In this situation to go back to Keynesian policies might seem the logical step for ruling elites, since the neoliberal creed produced monumental problems. However, years of propaganda on the need to avoid an economic role of the State, a context of national economies intensely imbricated with the international one (in ways that make it difficult to implement targeted national policies) and State finances in bankruptcy under the weight of foreign debt are conditions making Keynesian policies quite difficult to  apply. At any rate, these policies would have to be implemented by the same ruling classes who brought many countries to the present disarray. If peoples tolerate that or some other solution protecting national and international capital, only the next years will tell.
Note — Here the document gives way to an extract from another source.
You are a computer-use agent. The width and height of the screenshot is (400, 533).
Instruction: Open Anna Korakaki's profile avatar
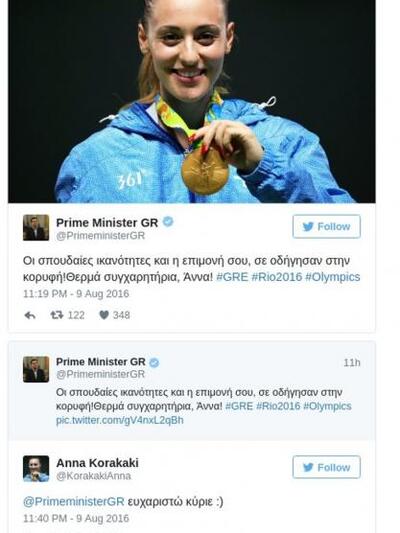pos(36,468)
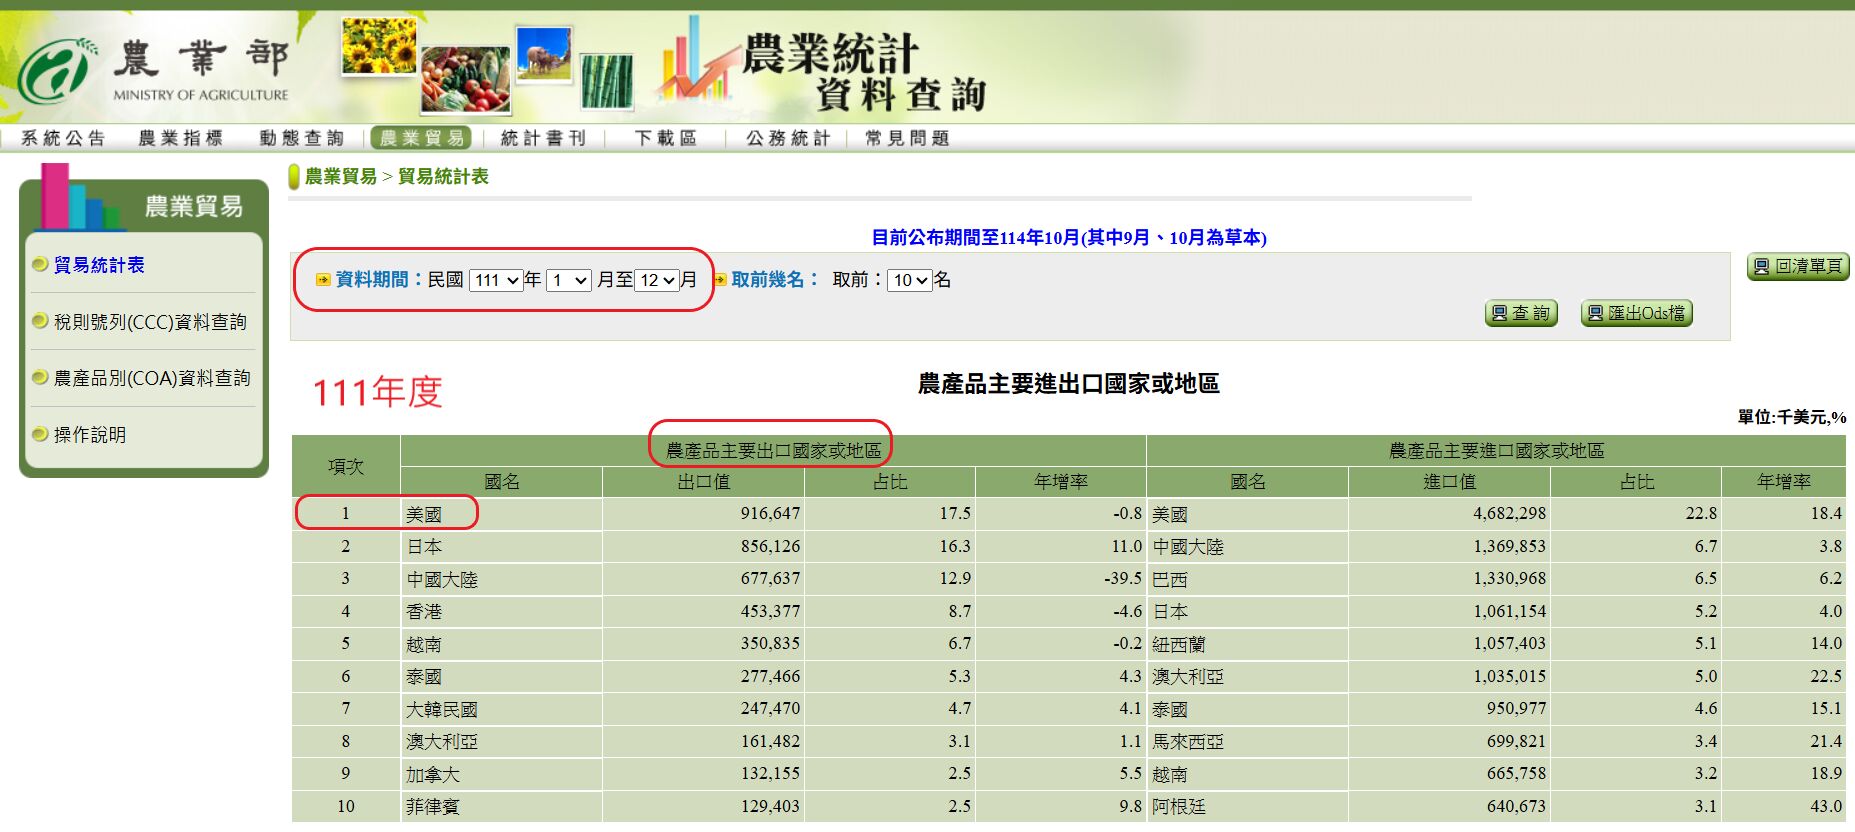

            The Latin American left was traditionally divided between the wing leaning toward social democratic policies (the political translation of Keynesian ideas), often tinted by some kind of Latin American nationalism (like that of the Peronists, the Peruvian APRA, the Mexican PRD), and the most extreme and marginal Leninist sectors (the Colombian guerrilla, the Peruvian Shining Path, the Salvadoran FMLN and many of the Latin American communist parties), looking for a revolutionary exit toward a "socialism" built on a Cuban, Soviet or Chinese model. The breakdown of the Soviet bloc in the early 1990s led many guerrilla movements to quit armed struggle and join parliamentary politics. They were perhaps moving into the space on the political spectrum that was abandoned by the social democratic and moderate left parties that  had moved to the right to implement and defend neo-liberal policies. In the past century those Leninist parties that seized power in backward countries drove economies to modernity through a path that brought plenty of suffering for the people - and ironically, eventually lead to a capitalist end. This makes unlikely that Leninist organizations have much future in Latin America (though they are now increasing its influence for instance in Argentina). On the other hand, economic and social constraints don't seem to leave much space for reformist policies. It seems as if all the known paths had been discovered to be futile and there were an urgent need to look for new directions.    

          

November 2002

Dr. Tapia is an economist from New School University, New York, NY.